## Actividad 1
En el fragmento sobre los remiendos, ¿qué superaba en fealdad a los lentes de culo de vaso?
## Actividad 2
Prosigue el fragmento sobre los remiendos a partir de su última oración.

## Fragmento para leer

━━━━━━━━

Vengo de un mundo en que abundaban los remiendos, los apósitos, los zurcidos. La detección tardía del ojo vago redundaba en la existencia de un porcentaje en absoluto irrisorio de niños que se veían obligados a llevar durante años el ojo sano parcheado. Tampoco eran inhabituales, por seguir con la oftalmología, los lentes de culo de vaso, a los que sólo los bifocales superaban en fealdad.
Entre los fallos más comunes de los cineastas a la hora de recrear los años setenta, figura el hecho de que, cuando de gafas se trata, suelen limitarse a la montura, cuando en verdad son los cristales, y las patologías oculares que en ellos subyacían, los que mejor retratan el salto operado por el progreso. Qué decir de las alzas de palmo y medio para estabilizar los andares de quien había nacido con una pierna más corta, o de las botas con fijaciones de hierro que trepaban por la espinilla hasta ceñir la rodilla o la cadera, y que se empleaban para corregir desviaciones posturales.
Cualquier escritor de literatura infantil de nuestros días trataría de endulzar esa realidad invocando, por ejemplo, el envidiable aspecto de cyborgs de los niños de entonces, "precursores", un suponer, "de los terminators de hoy en día". Y llevaría razón, claro, aunque por razones equivocadas, pues esa envidia no podría aludir a nada que no fueran las carencias de la generación de mis padres, que no conocieron esos avances, o a la de mis abuelos, atravesados por un tiempo y un país donde el solo hecho de saciar el apetito a voluntad atenuaba cualquier fatiga, por severa que ésta fuera.

━━━━━━━━

## Extractos de datos
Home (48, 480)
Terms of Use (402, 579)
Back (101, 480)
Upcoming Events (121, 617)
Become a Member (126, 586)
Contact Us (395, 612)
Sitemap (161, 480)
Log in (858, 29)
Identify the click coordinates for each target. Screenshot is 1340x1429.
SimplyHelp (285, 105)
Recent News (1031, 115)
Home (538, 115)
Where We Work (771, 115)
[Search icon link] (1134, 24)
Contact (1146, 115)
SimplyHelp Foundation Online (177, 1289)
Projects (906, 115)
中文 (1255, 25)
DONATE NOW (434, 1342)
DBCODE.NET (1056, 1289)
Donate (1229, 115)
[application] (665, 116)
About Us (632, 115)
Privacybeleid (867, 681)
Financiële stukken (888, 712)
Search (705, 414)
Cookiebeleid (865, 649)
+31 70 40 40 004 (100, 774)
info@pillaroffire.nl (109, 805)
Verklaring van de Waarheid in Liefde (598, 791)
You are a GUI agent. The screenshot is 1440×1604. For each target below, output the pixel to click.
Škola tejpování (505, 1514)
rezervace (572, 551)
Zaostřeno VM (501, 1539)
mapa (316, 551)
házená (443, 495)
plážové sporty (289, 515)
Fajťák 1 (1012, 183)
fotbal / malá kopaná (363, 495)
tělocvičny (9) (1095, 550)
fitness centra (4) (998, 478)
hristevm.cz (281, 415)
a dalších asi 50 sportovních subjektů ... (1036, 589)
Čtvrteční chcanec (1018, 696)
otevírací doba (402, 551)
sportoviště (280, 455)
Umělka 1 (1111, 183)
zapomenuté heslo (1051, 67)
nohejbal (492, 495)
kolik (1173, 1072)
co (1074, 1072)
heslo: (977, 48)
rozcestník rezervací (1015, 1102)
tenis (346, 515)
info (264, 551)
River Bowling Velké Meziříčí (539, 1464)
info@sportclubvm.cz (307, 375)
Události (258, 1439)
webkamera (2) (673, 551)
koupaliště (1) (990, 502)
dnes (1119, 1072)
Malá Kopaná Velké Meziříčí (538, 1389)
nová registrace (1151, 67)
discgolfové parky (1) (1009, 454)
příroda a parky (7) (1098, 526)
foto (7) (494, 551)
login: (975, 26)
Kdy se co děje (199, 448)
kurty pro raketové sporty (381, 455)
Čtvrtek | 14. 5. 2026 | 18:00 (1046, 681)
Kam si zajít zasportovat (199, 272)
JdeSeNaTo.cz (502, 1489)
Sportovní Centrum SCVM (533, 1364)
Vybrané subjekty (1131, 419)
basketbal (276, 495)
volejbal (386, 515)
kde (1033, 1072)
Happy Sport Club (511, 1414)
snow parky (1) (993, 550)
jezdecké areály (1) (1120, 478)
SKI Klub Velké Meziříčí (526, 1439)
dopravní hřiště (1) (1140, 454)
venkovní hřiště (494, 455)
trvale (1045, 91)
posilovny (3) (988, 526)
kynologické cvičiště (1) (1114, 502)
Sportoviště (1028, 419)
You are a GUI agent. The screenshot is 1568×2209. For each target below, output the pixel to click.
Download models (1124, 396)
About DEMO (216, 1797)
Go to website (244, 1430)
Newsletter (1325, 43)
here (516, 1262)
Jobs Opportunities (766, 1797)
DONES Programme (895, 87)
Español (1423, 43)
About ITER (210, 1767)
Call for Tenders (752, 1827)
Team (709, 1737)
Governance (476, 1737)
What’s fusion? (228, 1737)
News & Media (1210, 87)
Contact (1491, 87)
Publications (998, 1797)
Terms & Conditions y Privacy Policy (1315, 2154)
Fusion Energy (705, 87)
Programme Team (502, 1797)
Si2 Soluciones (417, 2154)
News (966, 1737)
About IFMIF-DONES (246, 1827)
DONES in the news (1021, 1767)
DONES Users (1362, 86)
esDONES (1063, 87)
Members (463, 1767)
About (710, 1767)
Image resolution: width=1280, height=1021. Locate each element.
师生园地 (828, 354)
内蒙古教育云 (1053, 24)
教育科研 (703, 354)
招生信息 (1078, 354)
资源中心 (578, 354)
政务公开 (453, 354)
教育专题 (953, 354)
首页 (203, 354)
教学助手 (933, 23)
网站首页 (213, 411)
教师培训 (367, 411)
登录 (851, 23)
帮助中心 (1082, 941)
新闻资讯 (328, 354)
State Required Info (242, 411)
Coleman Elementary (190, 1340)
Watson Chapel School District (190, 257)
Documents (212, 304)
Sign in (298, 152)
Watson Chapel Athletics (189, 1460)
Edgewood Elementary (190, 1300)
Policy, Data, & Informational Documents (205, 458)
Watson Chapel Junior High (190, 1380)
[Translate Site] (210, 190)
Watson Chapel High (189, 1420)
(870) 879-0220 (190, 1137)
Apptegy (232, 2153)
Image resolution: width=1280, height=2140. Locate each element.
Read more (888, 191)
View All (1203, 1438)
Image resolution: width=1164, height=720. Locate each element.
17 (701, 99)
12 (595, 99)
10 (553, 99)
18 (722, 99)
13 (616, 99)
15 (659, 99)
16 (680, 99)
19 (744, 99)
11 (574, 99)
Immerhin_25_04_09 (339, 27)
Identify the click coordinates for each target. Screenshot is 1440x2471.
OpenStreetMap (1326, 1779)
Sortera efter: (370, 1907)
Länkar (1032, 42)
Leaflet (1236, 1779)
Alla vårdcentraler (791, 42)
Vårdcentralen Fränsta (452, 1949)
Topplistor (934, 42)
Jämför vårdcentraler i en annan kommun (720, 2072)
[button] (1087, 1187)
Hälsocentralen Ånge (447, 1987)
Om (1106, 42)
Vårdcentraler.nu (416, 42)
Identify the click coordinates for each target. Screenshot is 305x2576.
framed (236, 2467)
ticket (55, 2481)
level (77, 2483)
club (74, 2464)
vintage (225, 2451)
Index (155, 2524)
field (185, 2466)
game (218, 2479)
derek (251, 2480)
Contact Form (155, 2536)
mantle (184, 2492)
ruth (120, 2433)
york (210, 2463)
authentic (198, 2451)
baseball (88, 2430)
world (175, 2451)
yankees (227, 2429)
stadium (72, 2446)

━━━━━━━━

## Respuesta esperada 1
Los bifocales.

## Respuesta esperada 2
El imperativo categórico de allanar la vida a quienes sufren (y digo sufren, en efecto, y no presentan) una incapacidad, nos ha llevado a desfigurar la incapacidad misma
A mis 9 años, en definitiva, en la clase de 4º de la Escuela del Bosque, curso 76-77, ser enano, tartamudo, corto de entendederas o un revoltoso impenitente (el TDAH estaba por llegar) era una putada, y ello con independencia de la crueldad que en ocasiones desataban esa clase de rasgos (según mi experiencia, y salvo por el desalmado de rigor, adoptábamos una actitud más bien compasiva que, por lo general, se traducía en una cierta naturalidad en el trato.)
En la actualidad, el imperativo categórico de allanar la vida a quienes sufren (y digo sufren, en efecto, y no presentan) una incapacidad, nos ha llevado a desfigurar la incapacidad misma, ortopedizándola hasta el paroxismo. En el afán de integrar en nuestro círculo afectivo a quienes, tiempo atrás, eran objeto de burla, hemos tendido, por un lado, a la negación (la palabra enfermedad, por ejemplo, está cada día más proscrita, y en su lugar se impone -a menudo literalmente- el término 'condición' -que rima sospechosamente con 'bendición'-, e incluso sintagmas que evocan la nuevalengua orwelliana, como 'vivencia diferencial').
El segundo efecto es la exaltación, y enlaza con la fascinación androidiana por la que apostaría nuestro hipotético autor friendly. El caso es que no hay día en que no salga a la palestra un ciego, un autista o un impedido para dar una lección a la humanidad, mas no en virtud de su arrebatadora lucidez, sino de la superioridad moral de que se hayan imbuidos como consecuencia de la celebración casi eucarística que motivan sus, sabrán disculparme, deficiencias.